Support ORDER BY in AggregateUDF
Which issue does this PR close?
Closes #8984.
Rationale for this change
What changes are included in this PR?
Are these changes tested?
Are there any user-facing changes?
Thank you @jayzhan211 -- I plan to review this tomorrow
Edit: I think we can just pass the logical ordering expr and not move the conversion downstream.
I think the problem here is that we need logical expr (ordering and schema) for accumulator. But the arguments pass into create_aggregate_expr are already physical expr. The reason why we need logical expr is that when we defining udaf, we only know logical expr but not physical expr.
https://github.com/apache/arrow-datafusion/blob/10d5f2df1c8f81a0d64a8644cfa429331f1e8ac3/datafusion/physical-plan/src/udaf.rs#L40-L45
I'm thinking about changing the function here to let us done the converting of logical to physical lately, so we can keep the logical expr for accumulator.
Other builtin accumulator don't have the problem because they are all defined in physical-expr unlike udaf.
@alamb Does the move of physical expression conversion make senses?
short summary for review: I think the current to discuss issue is to decide how can we have a flexible design for create_accumulator.

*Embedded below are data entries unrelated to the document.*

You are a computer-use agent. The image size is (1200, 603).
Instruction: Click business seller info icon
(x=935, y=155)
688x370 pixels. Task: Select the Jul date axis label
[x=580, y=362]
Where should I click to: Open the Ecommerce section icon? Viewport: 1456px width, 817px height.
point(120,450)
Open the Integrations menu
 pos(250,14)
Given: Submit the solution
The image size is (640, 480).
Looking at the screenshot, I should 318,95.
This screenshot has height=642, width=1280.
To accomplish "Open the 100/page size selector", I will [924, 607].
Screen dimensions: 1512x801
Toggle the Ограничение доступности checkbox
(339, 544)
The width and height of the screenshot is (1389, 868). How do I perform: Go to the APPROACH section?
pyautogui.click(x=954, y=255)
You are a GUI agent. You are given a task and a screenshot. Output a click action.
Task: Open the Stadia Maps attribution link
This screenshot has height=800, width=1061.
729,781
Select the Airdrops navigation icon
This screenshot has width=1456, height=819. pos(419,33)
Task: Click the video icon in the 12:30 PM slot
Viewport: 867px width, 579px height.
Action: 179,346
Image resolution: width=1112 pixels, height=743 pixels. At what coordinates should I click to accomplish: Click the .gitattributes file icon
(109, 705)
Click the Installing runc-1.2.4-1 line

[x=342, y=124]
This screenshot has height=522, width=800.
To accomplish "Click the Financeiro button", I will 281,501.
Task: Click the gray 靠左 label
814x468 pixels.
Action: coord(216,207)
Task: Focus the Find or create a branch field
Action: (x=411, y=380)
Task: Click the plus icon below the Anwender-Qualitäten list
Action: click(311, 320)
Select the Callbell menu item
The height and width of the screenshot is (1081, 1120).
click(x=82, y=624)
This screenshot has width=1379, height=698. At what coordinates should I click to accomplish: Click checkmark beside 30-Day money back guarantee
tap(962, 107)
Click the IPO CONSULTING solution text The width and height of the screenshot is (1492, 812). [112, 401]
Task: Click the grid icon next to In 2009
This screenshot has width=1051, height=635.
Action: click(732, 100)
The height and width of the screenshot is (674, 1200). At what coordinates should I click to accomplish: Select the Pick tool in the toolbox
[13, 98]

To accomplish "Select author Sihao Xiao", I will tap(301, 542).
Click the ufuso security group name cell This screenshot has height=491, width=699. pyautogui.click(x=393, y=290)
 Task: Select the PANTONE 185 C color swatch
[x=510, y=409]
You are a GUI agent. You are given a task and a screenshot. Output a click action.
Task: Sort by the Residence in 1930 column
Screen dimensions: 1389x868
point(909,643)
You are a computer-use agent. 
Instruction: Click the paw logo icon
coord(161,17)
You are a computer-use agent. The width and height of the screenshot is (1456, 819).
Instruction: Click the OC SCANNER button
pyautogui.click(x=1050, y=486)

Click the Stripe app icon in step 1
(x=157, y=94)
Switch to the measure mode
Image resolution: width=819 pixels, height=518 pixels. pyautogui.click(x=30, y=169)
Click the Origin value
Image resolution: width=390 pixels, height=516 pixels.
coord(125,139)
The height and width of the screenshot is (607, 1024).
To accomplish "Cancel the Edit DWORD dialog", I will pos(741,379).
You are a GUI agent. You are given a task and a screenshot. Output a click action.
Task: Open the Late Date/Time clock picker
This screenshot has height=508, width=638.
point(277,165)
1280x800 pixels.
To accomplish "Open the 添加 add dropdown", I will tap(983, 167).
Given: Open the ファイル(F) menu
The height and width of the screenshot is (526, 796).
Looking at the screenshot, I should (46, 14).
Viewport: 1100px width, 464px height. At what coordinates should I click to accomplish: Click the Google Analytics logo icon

FirstAccumulator introduce ignore_nulls, OrderSensitiveArrayAggAccumulator has reverse those are additional argument for them, the previous design does not consider the issue.
We may need
-
contextargument so we can have store any additional argument inside - Introduce user-defined accumulator, so what ever additional argument we need is flexible to change
I think there are also arguments for filter by in the future.
@alamb I think it is ready for review
Thanks @jayzhan211 -- I will check it out, hopefully tomorrow
I plan to change first_value to udaf-based directly, the current implementation doesn't seem correct.